Dataset excerpts:
Content starts

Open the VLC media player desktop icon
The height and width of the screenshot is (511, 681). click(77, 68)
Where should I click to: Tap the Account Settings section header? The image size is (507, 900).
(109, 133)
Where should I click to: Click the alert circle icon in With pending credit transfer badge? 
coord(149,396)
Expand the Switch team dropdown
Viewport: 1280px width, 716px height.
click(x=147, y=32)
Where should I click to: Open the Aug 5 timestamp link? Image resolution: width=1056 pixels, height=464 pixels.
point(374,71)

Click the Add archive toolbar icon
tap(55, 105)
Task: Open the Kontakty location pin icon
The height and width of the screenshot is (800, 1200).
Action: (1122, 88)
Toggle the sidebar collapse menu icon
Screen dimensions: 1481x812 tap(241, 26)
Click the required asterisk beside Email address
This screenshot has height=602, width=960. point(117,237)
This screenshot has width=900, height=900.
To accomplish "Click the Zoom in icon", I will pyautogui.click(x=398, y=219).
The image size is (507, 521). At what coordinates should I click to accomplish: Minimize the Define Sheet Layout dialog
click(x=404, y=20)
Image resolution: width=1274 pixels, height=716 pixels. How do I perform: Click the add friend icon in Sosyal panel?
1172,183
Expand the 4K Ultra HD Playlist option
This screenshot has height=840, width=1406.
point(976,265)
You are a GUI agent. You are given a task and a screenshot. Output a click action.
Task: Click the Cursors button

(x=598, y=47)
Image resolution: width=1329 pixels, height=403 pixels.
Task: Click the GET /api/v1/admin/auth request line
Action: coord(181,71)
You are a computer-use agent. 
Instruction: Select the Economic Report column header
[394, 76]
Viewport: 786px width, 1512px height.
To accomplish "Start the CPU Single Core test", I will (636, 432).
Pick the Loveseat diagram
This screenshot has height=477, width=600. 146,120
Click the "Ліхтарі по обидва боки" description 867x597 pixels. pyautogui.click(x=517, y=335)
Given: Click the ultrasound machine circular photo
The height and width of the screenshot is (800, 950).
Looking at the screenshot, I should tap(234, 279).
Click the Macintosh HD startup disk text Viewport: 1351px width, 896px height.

Content ends

• **Exercise goal**: Find all lines holding the word "agent" in the records above and copy them.

• **Reply**:
You are a GUI agent. You are given a task and a screenshot. Output a click action.
You are a computer-use agent. 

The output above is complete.